Can we solve the data privacy/utility problem ?
When the Monetary Authority of Singapore (MAS)-led Veritas consortium wanted to test a new fairness assessment framework, it faced a key challenge.They knew that the most rigorous results would come from using real case studies with real data. But for obvious privacy and competitive reasons, the financial services companies involved could not share that data.
The solution? To use synthetic and/or anonymous data. But this itself created a new problem. They would need synthetic data close enough to the real data to be useful, but different enough to protect the privacy of the individuals involved. How could they find the right balance?
The need for anonymity
This speaks to a broader problem that organizations face in many different contexts. The opportunities to get value from data are exploding. But they come with more and more privacy concerns. Especially when personal microdata are at stake.
One answer is to anonymize data. This is a good compliance strategy for companies, and it’s recommended by most data protection rules. By processing a collection of personal data for anonymization, it’s possible to irreversibly alter it to prevent straightforward identification of the individuals who contributed the data. Yet the anonymized data can still be used for larger statistical analysis.

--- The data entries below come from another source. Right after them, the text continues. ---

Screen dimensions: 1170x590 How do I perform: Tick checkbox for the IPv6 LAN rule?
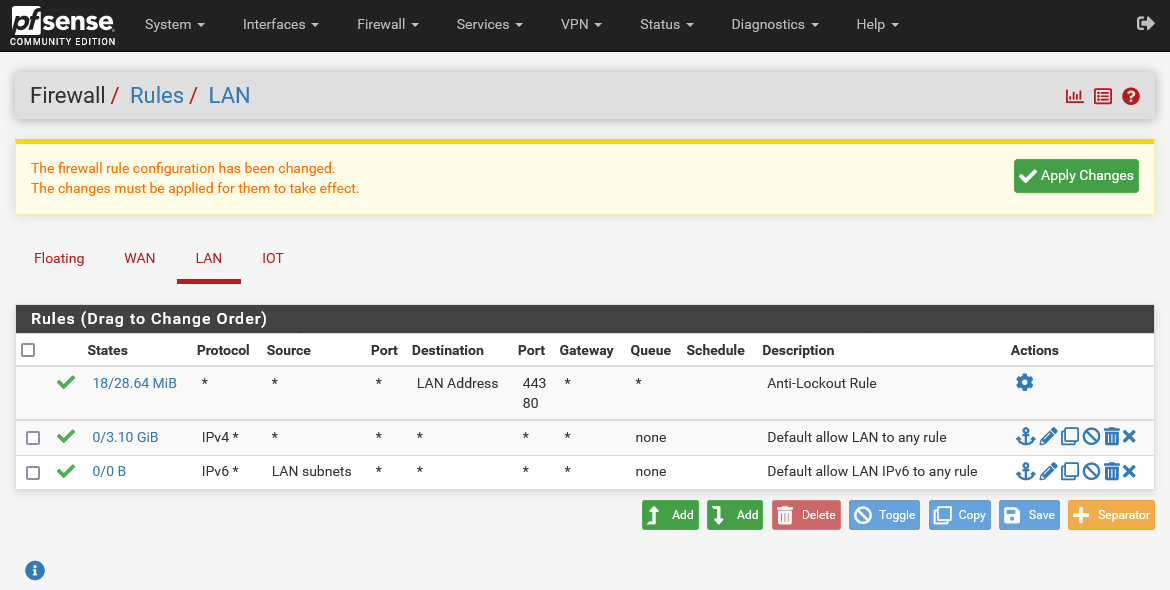[x=33, y=473]
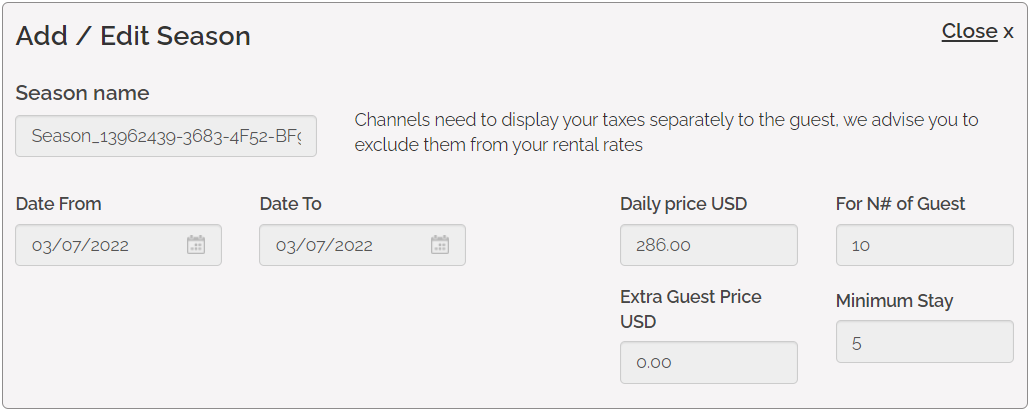Click the Extra Guest Price USD label
This screenshot has height=412, width=1030.
(x=690, y=309)
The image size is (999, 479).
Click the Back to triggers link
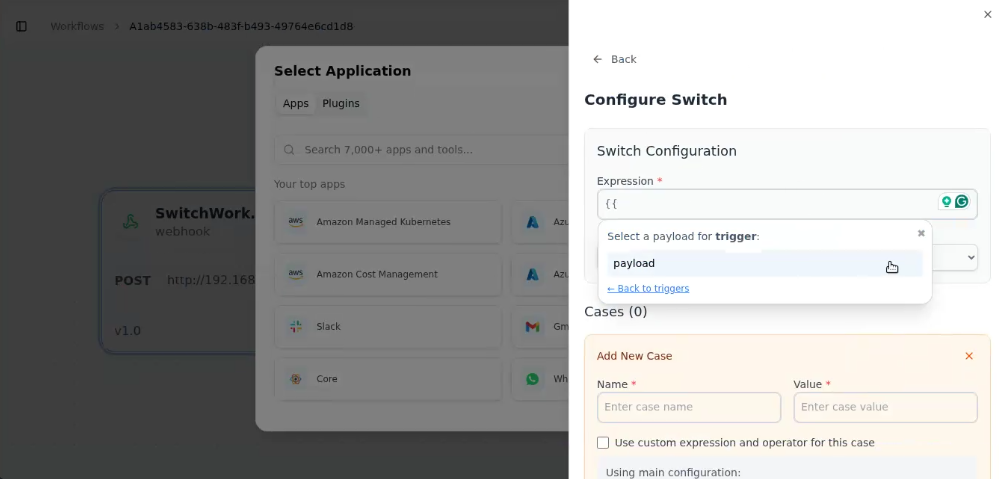(x=648, y=288)
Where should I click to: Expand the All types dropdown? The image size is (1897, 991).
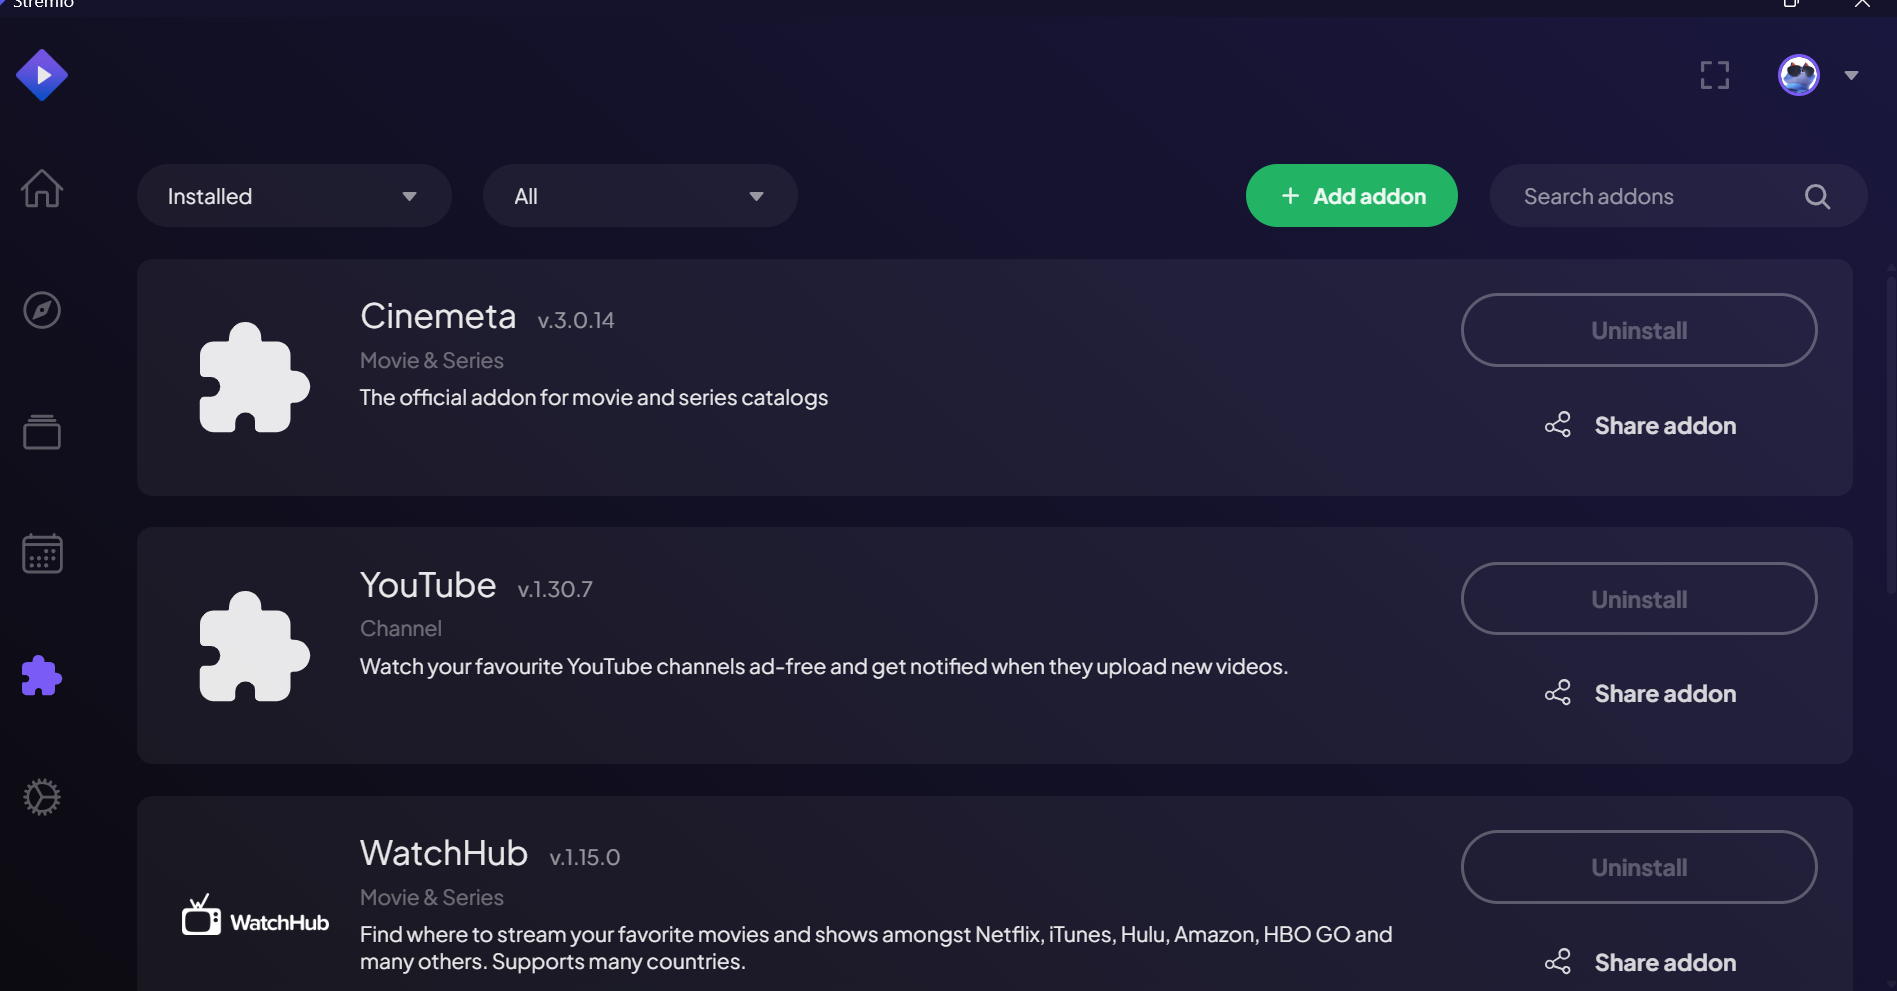(640, 196)

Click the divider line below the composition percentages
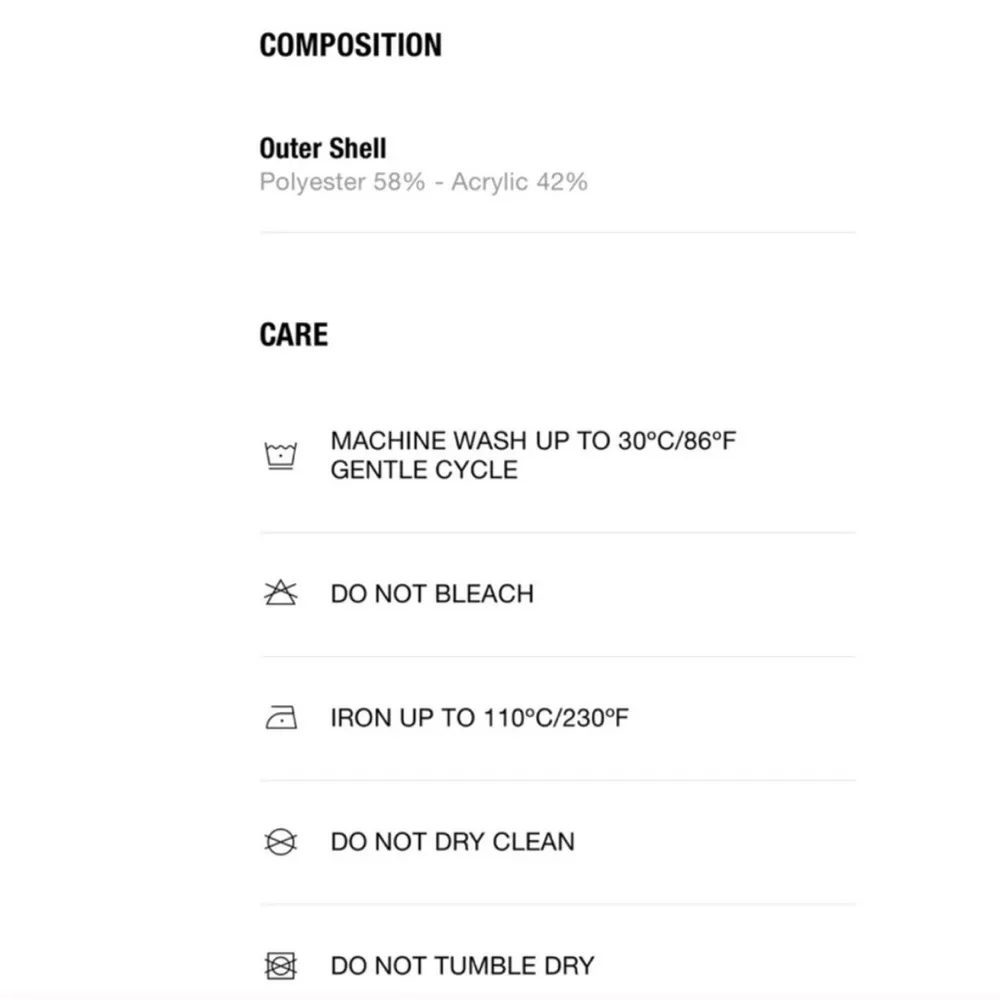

That keeps companies in compliance with data protection rules, and lets them drive value from the original data without directly “using” it.
100% anonymity = 0% value?
However, anonymization creates one very particular challenge. There’s always a trade-off between data privacy and data value. The “further away” from reality synthetic data becomes, the less useful it is for analytics or for developing AI algorithms. So what you gain in privacy, you lose in value.
You can’t eliminate this trade off entirely. But where you land on the spectrum between privacy and utility will vary depending on the approach you take. It’s therefore crucial to think proportionately about anonymization strategy, considering the nature of the data and what it will be used for, as well as the privacy risks.
APAT: finding a balance between privacy and utility
For businesses, the objective is to find the most acceptable balance between privacy and value when dealing with personal data. To do that effectively, they need to fully understand the extent of the trade-offs they’re making. But until now, there haven’t been any off-the-shelf assessment methods or audit tools to do this.
This is where Labs’ new Automated Privacy & Value Assessment Tool (APAT) comes in. APAT takes a dataset and evaluates both the privacy and utility of various anonymization strategies, providing a recommendation on the best option for a particular use case. It’s fully automated and generalizable to any anonymization process.
How did APAT help the the Veritas consortium solve its data privacy problem?
Accenture’s Labs and Applied Intelligence groups helped the MAS-led Veritas consortium select a suitable synthetic dataset for one of its key use cases: predictive underwriting for life insurance.To do this, different anonymized dataset versions were synthesized from the original data. This synthetic data was then tested using APAT, producing scores for the level of utility, privacy and similarity to the original dataset.
A strategic tool for all sensitive data use cases
Anonymisation and synthetic data generation are promising solutions to the data privacy challenge. But it’s critical to understand the trade-offs between privacy and utility.APAT offers a new audit capability that helps organizations make more informed decisions about anonymization strategies. And it can be used in any industry use cases that deal with sensitive data and the need to balance privacy with data value. It can even be extended to questions of fairness and bias as well.